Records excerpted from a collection
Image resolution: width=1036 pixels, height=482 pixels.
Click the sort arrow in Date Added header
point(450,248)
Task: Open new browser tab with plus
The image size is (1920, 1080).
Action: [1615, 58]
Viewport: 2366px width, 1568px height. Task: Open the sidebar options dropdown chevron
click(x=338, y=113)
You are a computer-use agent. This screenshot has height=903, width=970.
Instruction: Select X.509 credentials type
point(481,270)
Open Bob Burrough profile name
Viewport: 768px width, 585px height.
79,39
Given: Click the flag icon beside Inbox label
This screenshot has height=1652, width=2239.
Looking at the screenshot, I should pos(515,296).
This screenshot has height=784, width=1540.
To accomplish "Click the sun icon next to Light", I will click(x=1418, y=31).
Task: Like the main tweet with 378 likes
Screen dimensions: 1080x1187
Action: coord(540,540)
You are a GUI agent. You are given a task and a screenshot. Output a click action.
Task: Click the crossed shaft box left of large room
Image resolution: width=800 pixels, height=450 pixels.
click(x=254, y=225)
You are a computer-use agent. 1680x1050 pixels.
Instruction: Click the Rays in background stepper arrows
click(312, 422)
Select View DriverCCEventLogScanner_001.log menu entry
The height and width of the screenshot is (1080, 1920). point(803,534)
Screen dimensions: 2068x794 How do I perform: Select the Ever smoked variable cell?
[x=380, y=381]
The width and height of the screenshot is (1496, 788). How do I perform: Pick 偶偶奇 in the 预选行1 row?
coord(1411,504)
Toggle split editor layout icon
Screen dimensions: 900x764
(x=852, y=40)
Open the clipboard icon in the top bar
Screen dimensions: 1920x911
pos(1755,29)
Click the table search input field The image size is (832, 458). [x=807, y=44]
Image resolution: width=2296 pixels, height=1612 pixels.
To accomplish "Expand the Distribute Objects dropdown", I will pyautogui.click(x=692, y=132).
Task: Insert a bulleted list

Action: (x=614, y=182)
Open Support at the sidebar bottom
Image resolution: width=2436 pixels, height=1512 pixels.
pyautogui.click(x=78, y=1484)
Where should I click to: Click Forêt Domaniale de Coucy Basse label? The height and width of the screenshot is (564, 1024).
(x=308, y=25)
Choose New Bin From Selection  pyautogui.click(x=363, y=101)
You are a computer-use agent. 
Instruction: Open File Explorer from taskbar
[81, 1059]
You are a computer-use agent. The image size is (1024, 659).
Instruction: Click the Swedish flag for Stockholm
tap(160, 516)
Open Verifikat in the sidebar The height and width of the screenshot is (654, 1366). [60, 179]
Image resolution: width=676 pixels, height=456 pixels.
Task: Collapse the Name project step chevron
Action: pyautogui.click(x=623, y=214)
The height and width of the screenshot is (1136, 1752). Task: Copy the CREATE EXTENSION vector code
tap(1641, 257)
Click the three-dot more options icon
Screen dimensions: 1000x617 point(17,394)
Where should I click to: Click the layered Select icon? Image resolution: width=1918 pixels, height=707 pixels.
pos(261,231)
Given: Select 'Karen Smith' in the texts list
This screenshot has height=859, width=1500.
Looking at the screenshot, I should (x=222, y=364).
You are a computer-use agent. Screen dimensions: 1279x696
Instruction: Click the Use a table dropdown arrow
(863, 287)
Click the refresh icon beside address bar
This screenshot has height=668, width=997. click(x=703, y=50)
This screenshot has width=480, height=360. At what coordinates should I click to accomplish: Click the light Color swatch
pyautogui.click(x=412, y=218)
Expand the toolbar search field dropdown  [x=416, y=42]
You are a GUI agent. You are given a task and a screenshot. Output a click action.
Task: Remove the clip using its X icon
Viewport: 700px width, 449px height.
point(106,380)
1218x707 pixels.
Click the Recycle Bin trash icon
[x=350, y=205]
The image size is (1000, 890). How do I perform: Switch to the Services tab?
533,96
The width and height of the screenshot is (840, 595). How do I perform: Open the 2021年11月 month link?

Your instructions
Recast the material from its first line through the line containing "The height and width of the screenshot is (1080, 1920)." as a JSON list of strings, one string per line, with blank lines omitted. Include only those lines.

Final result
[
  "Image resolution: width=1036 pixels, height=482 pixels.",
  "Click the sort arrow in Date Added header",
  "point(450,248)",
  "Task: Open new browser tab with plus",
  "The image size is (1920, 1080).",
  "Action: [1615, 58]",
  "Viewport: 2366px width, 1568px height. Task: Open the sidebar options dropdown chevron",
  "click(x=338, y=113)",
  "You are a computer-use agent. This screenshot has height=903, width=970.",
  "Instruction: Select X.509 credentials type",
  "point(481,270)",
  "Open Bob Burrough profile name",
  "Viewport: 768px width, 585px height.",
  "79,39",
  "Given: Click the flag icon beside Inbox label",
  "This screenshot has height=1652, width=2239.",
  "Looking at the screenshot, I should pos(515,296).",
  "This screenshot has height=784, width=1540.",
  "To accomplish \"Click the sun icon next to Light\", I will click(x=1418, y=31).",
  "Task: Like the main tweet with 378 likes",
  "Screen dimensions: 1080x1187",
  "Action: coord(540,540)",
  "You are a GUI agent. You are given a task and a screenshot. Output a click action.",
  "Task: Click the crossed shaft box left of large room",
  "Image resolution: width=800 pixels, height=450 pixels.",
  "click(x=254, y=225)",
  "You are a computer-use agent. 1680x1050 pixels.",
  "Instruction: Click the Rays in background stepper arrows",
  "click(312, 422)",
  "Select View DriverCCEventLogScanner_001.log menu entry",
  "The height and width of the screenshot is (1080, 1920). point(803,534)"
]